**WRITTEN EXERCISE:** Convert the lines of the material that start at the line containing "This screenshot has height=901, width=1467." and end after the line containing "pos(1216,371)" into a JSON list of strings, with one string per line and no blank lines. Omit the pictures from the list.

**SUPPLIED INFORMATION:**
------------

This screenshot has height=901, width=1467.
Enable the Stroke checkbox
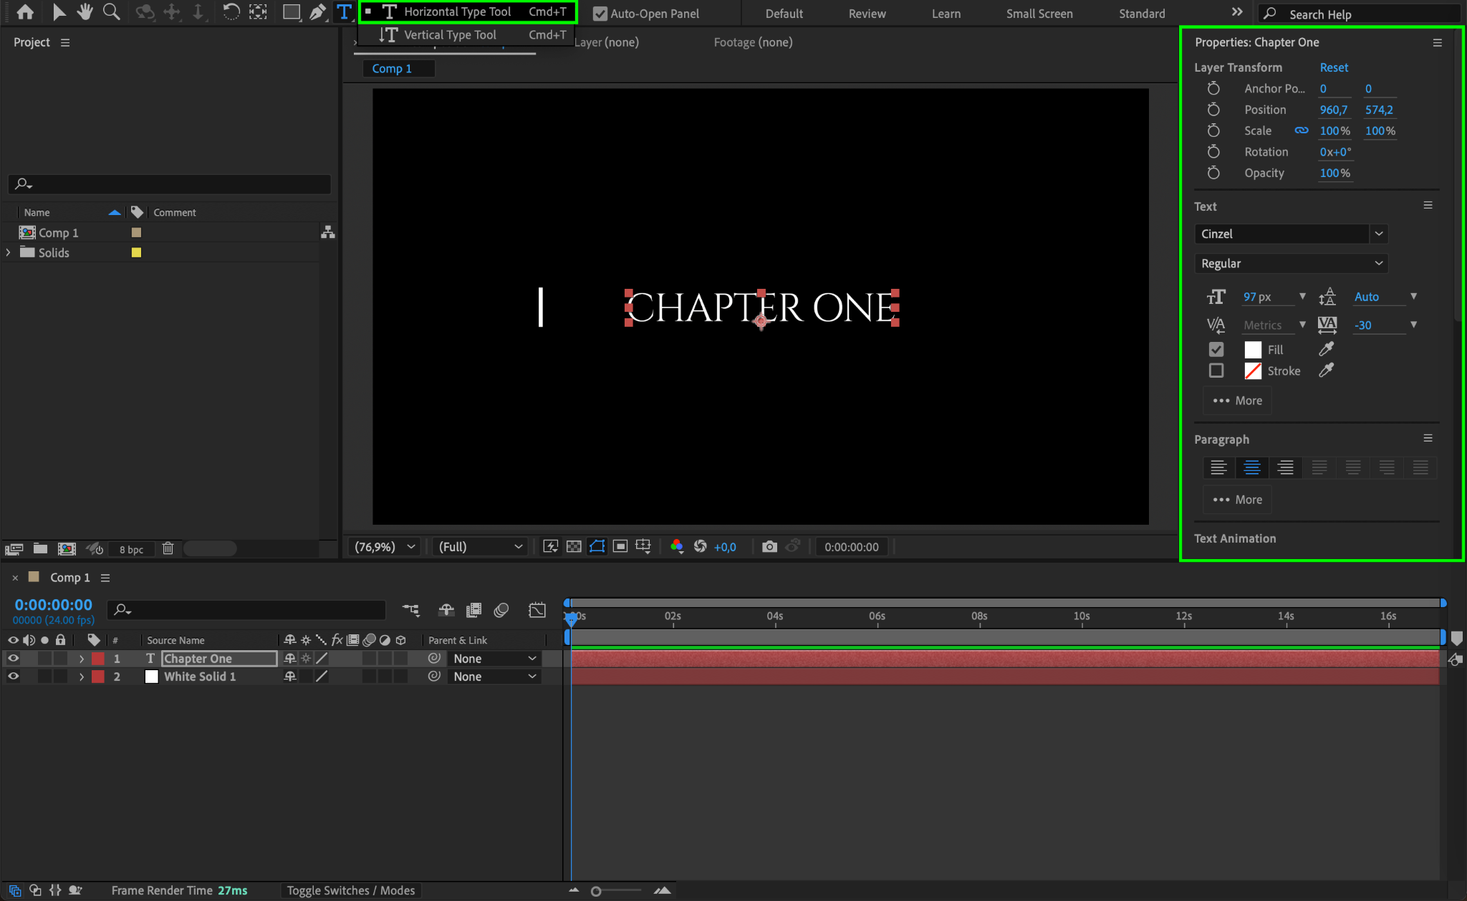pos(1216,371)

------------

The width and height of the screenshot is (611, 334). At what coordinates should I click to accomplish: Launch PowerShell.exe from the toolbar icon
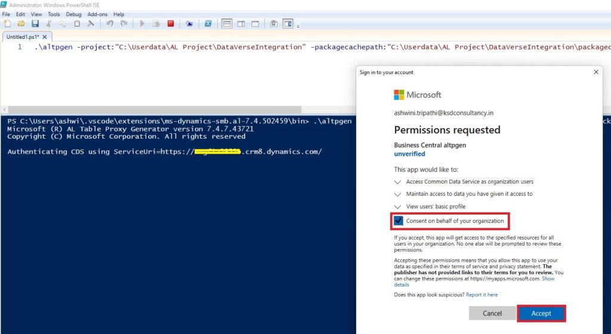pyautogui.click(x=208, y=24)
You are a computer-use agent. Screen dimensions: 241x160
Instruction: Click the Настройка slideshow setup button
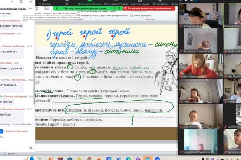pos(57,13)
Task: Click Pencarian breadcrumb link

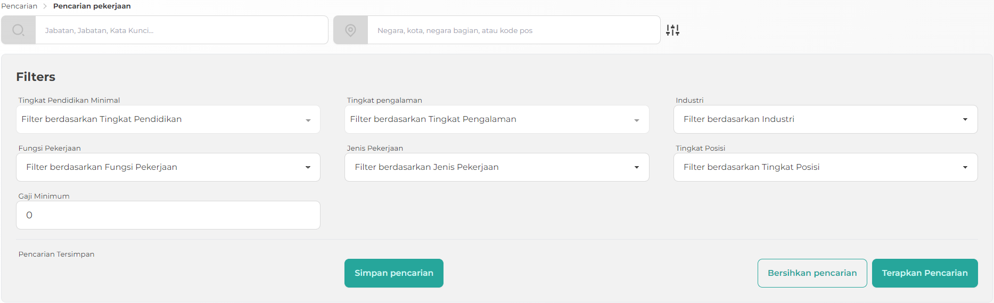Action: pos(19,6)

------------

**RESULT:**
[
  "This screenshot has height=901, width=1467.",
  "Enable the Stroke checkbox",
  "pos(1216,371)"
]